President Joe Biden has warned Israel that the US will stop supplying some weapons if it launches a major ground operation in the Gaza city of Rafah.
The comments amount to the president's strongest warning yet over a potential ground invasion of Rafah, and mark the first time he has said the US could stop shipments of American weapons to Israel.
The weapons being held back by the US are related to a future delivery, so the move is unlikely to have an immediate impact. But given the rate at which Israel is bombing it will probably affect future strikes fairly soon.
This follows the publication of a US State Department report which notes that Israel is likely to have breached international humanitarian law with American weapons during its military campaign in Gaza.
However, the long-awaited US State Department report added that Israel’s forces did not act in a way that would prevent Washington sending further military assistance to its ally.
While it was “reasonable to assess” that Israel had used US-supplied weapons in ways that could be deemed illegal, it also said that officials in Washington could not reach “conclusive findings” that they were used in specific breaches.
Israel had not shared “complete information to verify whether US weapons had been used in ways that could be a breach of international law, or with established best practices for mitigating civilian harm,” the report said.
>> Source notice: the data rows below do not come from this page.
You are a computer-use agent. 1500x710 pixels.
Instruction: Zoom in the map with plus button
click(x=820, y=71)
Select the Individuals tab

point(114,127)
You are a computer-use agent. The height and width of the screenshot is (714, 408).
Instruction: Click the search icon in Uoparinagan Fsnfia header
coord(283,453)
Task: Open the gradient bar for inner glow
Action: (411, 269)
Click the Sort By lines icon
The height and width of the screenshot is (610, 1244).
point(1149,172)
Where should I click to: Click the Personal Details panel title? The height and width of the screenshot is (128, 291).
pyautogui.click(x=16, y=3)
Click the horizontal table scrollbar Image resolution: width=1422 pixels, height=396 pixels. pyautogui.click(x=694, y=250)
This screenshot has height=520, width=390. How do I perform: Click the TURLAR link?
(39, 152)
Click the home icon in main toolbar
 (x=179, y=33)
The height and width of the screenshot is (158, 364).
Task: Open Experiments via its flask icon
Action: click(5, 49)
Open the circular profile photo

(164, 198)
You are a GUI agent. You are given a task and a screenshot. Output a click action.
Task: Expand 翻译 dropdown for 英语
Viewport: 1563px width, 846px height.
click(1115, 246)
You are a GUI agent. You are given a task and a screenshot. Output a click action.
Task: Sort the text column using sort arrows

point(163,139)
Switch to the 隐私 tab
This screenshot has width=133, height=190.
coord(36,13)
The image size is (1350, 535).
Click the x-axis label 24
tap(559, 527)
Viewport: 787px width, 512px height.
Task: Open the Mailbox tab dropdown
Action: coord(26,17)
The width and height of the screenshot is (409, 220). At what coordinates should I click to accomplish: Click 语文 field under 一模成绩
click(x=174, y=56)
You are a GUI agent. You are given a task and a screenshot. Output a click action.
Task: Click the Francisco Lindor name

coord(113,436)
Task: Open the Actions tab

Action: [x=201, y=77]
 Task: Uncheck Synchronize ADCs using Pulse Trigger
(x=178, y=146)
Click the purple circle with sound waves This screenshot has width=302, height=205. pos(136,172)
But Israel’s “significant reliance on US-made defence articles” meant that this was a reasonable assumption, it added.
Assurances the State Department had received from Israel about adhering to the legal use of US weapons were “credible and reliable”, and so weapons shipments could continue, it concluded.
The White House commissioned the report into Israel’s conduct after pressure from some congressional Democrats, who questioned whether the ally had complied with US and international law.
Chris Van Hollen, a Democratic senator, said the administration had “ducked all the hard questions” and avoided looking closely at whether Israel’s conduct should mean military aid was cut off.
“This report contradicts itself because it concludes that there are reasonable grounds to believe violations to international law have occurred, but at the same time that says they’re not finding non-compliance,” he told reporters on Friday.